**Fragmento de página:**
-------

A la vera del Rin, en un pequeño jardincito junto a la iglesia de St. Alban, en la ciudad de Basilea, una modesta placa recuerda en cuatro idiomas la frase capital de Sebastian Castellio: «Matar a un hombre no es defender una doctrina, sino matar a un hombre». Su mensaje no luce en los palacios ni las vías principales; hay que pasar expresamente por este recoleto lugar para encontrar el justo homenaje a Castellio, que murió en esta localidad suiza en 1563 tras apartarse de aquella Ginebra irrespirable gobernada con mano de hierro por Juan Calvino.
El ensayo de Stefan Zweig Castellio contra Calvino. Conciencia contra violencia, publicado en 1936, casi 400 años después de aquellos hechos, es el más hermoso homenaje (más esplendoroso que cualquier monumento) a la figura de un hombre mayoritariamente desconocido que no conquistó tierras, no forjó imperios, no batió plusmarcas, no escribió El Quijote, sólo «luchó contra la dictadura de Calvino» y «en general, contra el principio de toda dictadura del espíritu» y lo hizo con la conciencia, la palabra y asumiendo la esterilidad de su lucha y su enorme soledad.
Desde Basilea, Sebastian Castellio se rebeló contra Calvino, dictador político y moral de Ginebra tras hacer valer la Reforma, cuando éste quemó al científico y teólogo español Miguel Servet en la hoguera en 1553. El humanista de origen francés atacó los cimientos del calvinismo con De haereticis an sint persequendi, una obra que contiene la frase que nos lo representa como un auténtico paladín de la libertad y la tolerancia: «Matar a un hombre no es defender una doctrina, es matar a un hombre. Cuando los ginebrinos ejecutaron a Servet, no defendieron una doctrina, mataron a un ser humano; no se hace profesión de fe quemando a un hombre, sino haciéndose quemar por ella».
El austríaco Stefan Zweig, maestro de un tipo ensayismo diríamos que apasionado, retomó sus palabras, su desigual lucha (el propio Castellio se veía ante Calvino como «el mosquito contra el elefante»), en un libro que, más que una biografía o un ensayo, es todo un manifiesto y un credo personal. Lo escribió en 1936, el mismo año en que los nazis prohibieron sus libros. Y en su ardiente defensa del humanista late su propia angustia ante la era de intolerancia extrema a la que se abocaba Europa. «Hasta la más legítima de las verdades, si es impuesta a otros por medio de la violencia, se convierte en un pecado contra el espíritu», advierte Zweig.
El escritor traza la semblanza de los tres protagonistas de esta historia (Calvino, Servet y Castellio) y el enfrentamiento de los dos suizos a cuenta de la muerte del español. Particularmente conmovedor es pensar en el combate absolutamente gratuito y hasta baldío, diría alguien, del humanista, que nada ganaba más allá de expresar su libertad de conciencia frente a una maquinaria totalitaria como la del calvinismo en Ginebra, que respondió arriconándolo y abriéndole un proceso judicial por herejía. Pero desde el inicio del libro recuerda Zweig que «ningún esfuerzo emprendido con verdadera convicción puede ser calificado de estéril. Ninguna movilización de fuerzas morales se pierde del todo en el universo».

-------

**Sección de datos:**
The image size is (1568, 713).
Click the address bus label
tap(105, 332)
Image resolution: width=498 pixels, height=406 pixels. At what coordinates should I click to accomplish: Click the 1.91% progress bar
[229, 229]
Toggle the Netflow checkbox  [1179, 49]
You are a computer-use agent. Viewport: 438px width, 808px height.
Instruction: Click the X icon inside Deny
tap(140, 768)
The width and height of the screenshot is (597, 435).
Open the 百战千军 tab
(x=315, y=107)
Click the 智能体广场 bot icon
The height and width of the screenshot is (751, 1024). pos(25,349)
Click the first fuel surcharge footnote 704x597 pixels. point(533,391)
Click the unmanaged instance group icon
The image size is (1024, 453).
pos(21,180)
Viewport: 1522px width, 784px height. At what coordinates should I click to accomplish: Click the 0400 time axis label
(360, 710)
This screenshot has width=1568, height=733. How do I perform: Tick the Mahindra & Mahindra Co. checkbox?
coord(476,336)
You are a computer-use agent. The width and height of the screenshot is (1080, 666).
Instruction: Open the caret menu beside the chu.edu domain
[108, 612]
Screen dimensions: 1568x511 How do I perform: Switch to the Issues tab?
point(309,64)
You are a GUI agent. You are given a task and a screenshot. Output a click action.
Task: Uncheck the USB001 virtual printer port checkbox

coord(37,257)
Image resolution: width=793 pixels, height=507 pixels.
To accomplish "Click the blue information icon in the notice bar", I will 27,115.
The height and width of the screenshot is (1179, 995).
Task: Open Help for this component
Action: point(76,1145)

-------

**Qué se pide:**
Según el texto sobre Castellio, ¿por qué hay que pasar expresamente por el jardincito de Basilea para encontrar el homenaje a Castellio? Las filas no tienen ningún papel en esto.

**Respuesta:**
Porque su mensaje no luce en los palacios ni en las vías principales. Solo figura en una modesta placa, en un pequeño jardincito junto a la iglesia de St. Alban, a la vera del Rin.